(Saved entries)
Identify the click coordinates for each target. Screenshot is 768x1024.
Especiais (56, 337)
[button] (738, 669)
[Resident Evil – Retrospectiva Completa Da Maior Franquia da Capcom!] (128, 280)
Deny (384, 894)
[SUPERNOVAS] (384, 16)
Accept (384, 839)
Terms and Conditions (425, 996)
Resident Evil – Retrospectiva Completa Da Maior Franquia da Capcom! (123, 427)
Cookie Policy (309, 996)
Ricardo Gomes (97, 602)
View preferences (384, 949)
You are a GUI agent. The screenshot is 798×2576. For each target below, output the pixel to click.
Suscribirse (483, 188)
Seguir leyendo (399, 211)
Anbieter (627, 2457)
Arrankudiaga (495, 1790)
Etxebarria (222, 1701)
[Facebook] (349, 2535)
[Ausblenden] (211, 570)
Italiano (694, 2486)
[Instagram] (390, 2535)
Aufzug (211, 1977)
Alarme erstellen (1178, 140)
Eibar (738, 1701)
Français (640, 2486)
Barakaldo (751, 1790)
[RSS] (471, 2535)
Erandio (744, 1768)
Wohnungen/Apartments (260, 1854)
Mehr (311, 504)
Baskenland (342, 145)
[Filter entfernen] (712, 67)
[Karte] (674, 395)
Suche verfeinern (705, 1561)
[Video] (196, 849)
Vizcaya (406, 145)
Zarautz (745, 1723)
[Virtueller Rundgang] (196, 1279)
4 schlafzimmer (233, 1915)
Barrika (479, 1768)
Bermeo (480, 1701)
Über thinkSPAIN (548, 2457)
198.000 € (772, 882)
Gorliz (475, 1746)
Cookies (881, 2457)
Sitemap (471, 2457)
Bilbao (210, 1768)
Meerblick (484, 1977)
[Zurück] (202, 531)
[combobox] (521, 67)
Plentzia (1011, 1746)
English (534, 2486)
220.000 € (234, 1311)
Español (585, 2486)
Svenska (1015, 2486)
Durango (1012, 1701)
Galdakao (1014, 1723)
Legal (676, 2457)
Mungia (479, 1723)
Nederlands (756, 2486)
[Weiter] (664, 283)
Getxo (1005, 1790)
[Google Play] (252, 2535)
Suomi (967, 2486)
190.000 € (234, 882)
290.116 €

EXERCISE DIRECTIONS
What are the lines, exactly as written above, from the line with "View preferences (384, 949)" to the line with "Alarme erstellen (1178, 140)", both included? Output only those.

ANSWER SECTION
View preferences (384, 949)
You are a GUI agent. The screenshot is 798×2576. For each target below, output the pixel to click.
Suscribirse (483, 188)
Seguir leyendo (399, 211)
Anbieter (627, 2457)
Arrankudiaga (495, 1790)
Etxebarria (222, 1701)
[Facebook] (349, 2535)
[Ausblenden] (211, 570)
Italiano (694, 2486)
[Instagram] (390, 2535)
Aufzug (211, 1977)
Alarme erstellen (1178, 140)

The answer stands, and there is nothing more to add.